Two of Gayoom’s children contested this poll, but only one was successful in winning a seat.
As the results trickled in Saturday, and Nasheed’s victory was clearly within grasp, the dogged political veteran declared the Maldives was heading for “a golden yellow dawn”. Yellow is the colour of his party.
Election officials estimated the final turnout to be 80 percent, less than the September presidential election but a record for a parliamentary poll. The official final results are expected later.
President Solih, who has promised to investigate corruption allegations against Yameen, thanked voters for delivering “a huge majority” for the MDP.
“While we celebrate, we must also not forget the immense challenges that lie ahead of us,” he said in a statement.
Election commissioner Ahmed Shareef told reporters there had been no complaints of irregularities in the run up to the vote, during balloting or at the count.
The thumping MDP victory caps a remarkable comeback for Nasheed, who until November was a fugitive in exile.
Nasheed was sentenced to 13 years prison in 2015 but left the Maldives a year later, after being granted prison leave for medical treatment in Britain.
The charges were dropped by the Supreme Court after Solih toppled Yameen, with judges saying there was no basis for the charges.
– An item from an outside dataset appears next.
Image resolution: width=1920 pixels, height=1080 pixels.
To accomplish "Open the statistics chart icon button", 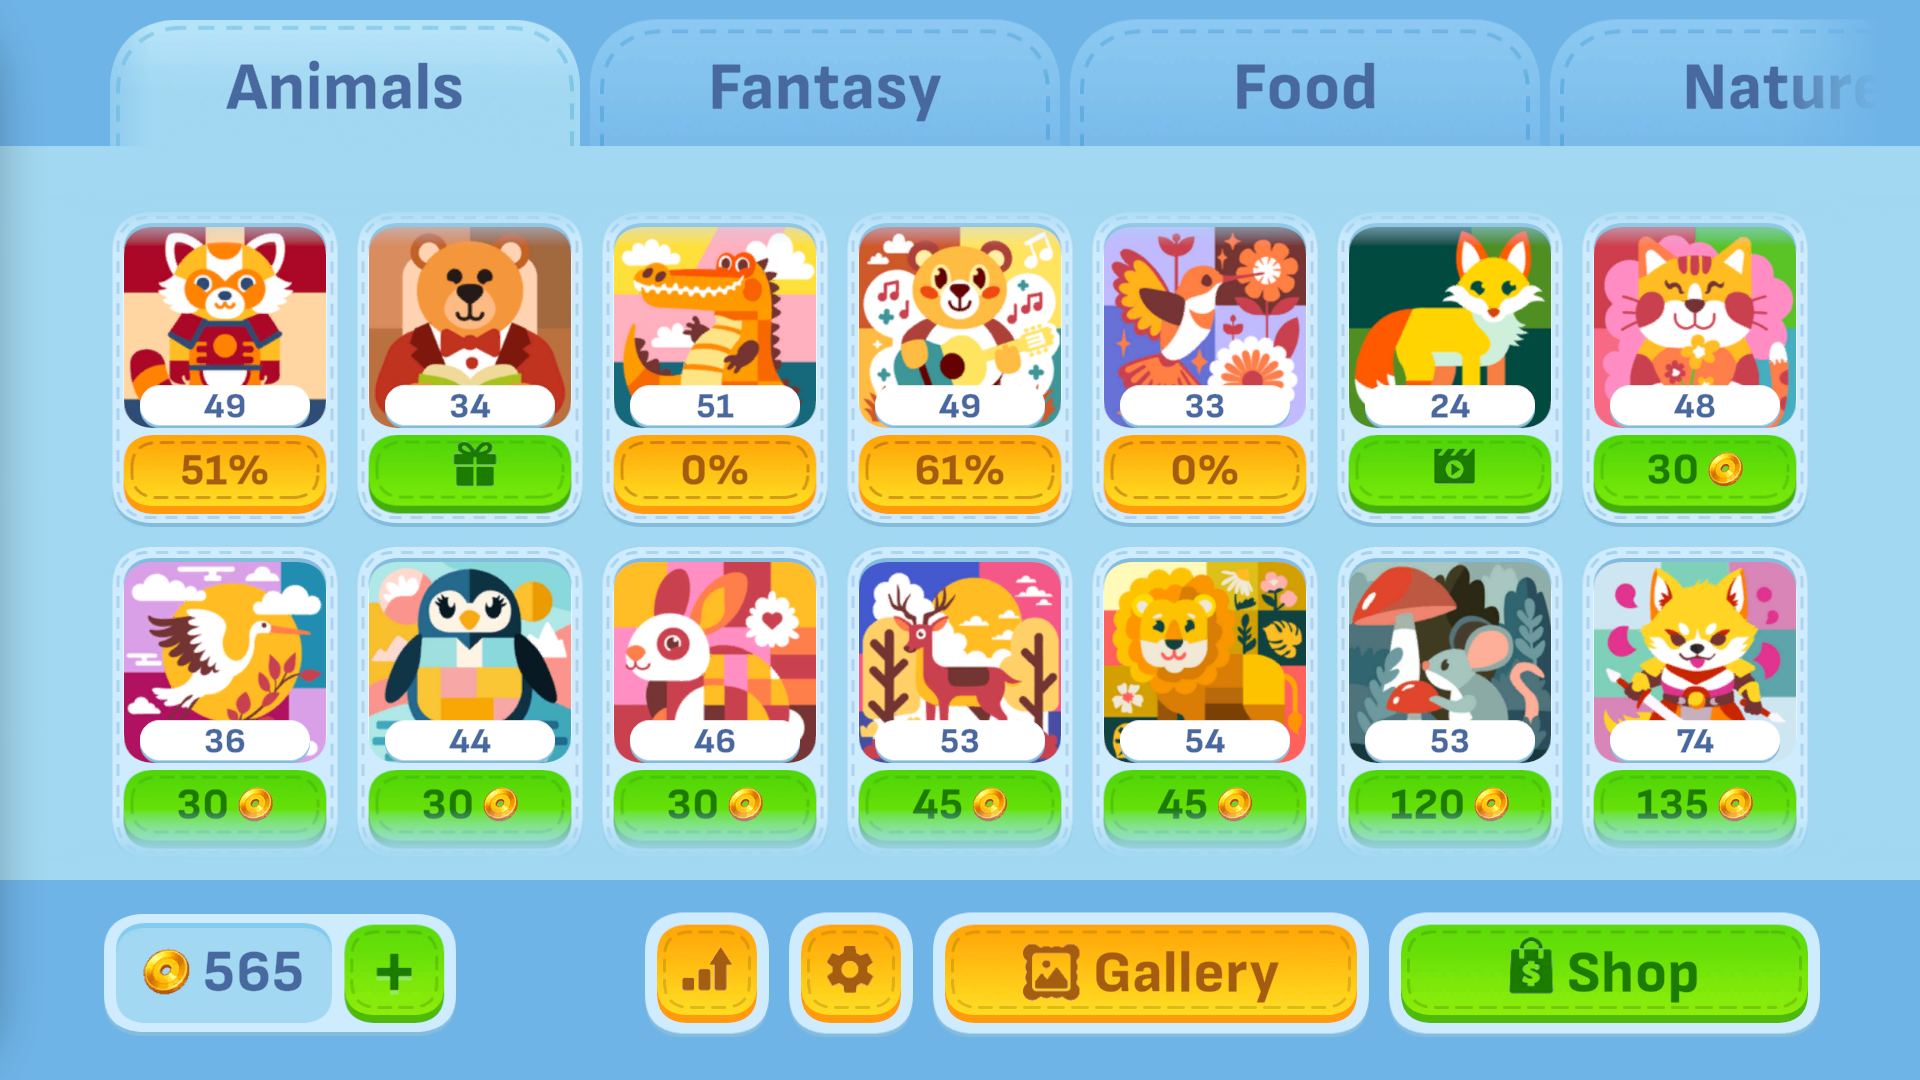I will click(x=707, y=972).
International rights groups had decried the terrorism conviction, imposed while Yameen was in power, as politically motivated and unjustified.
The Maldives was on the verge of being slapped with Western-led sanctions before Solih won the presidential election on a pledge to end corruption in the country, best known for its luxury tourism.
Nasheed has also opposed heavy borrowing from China under Yameen’s administration, accusing the former strongman of mortgaging the island paradise to Beijing for infrastructure projects.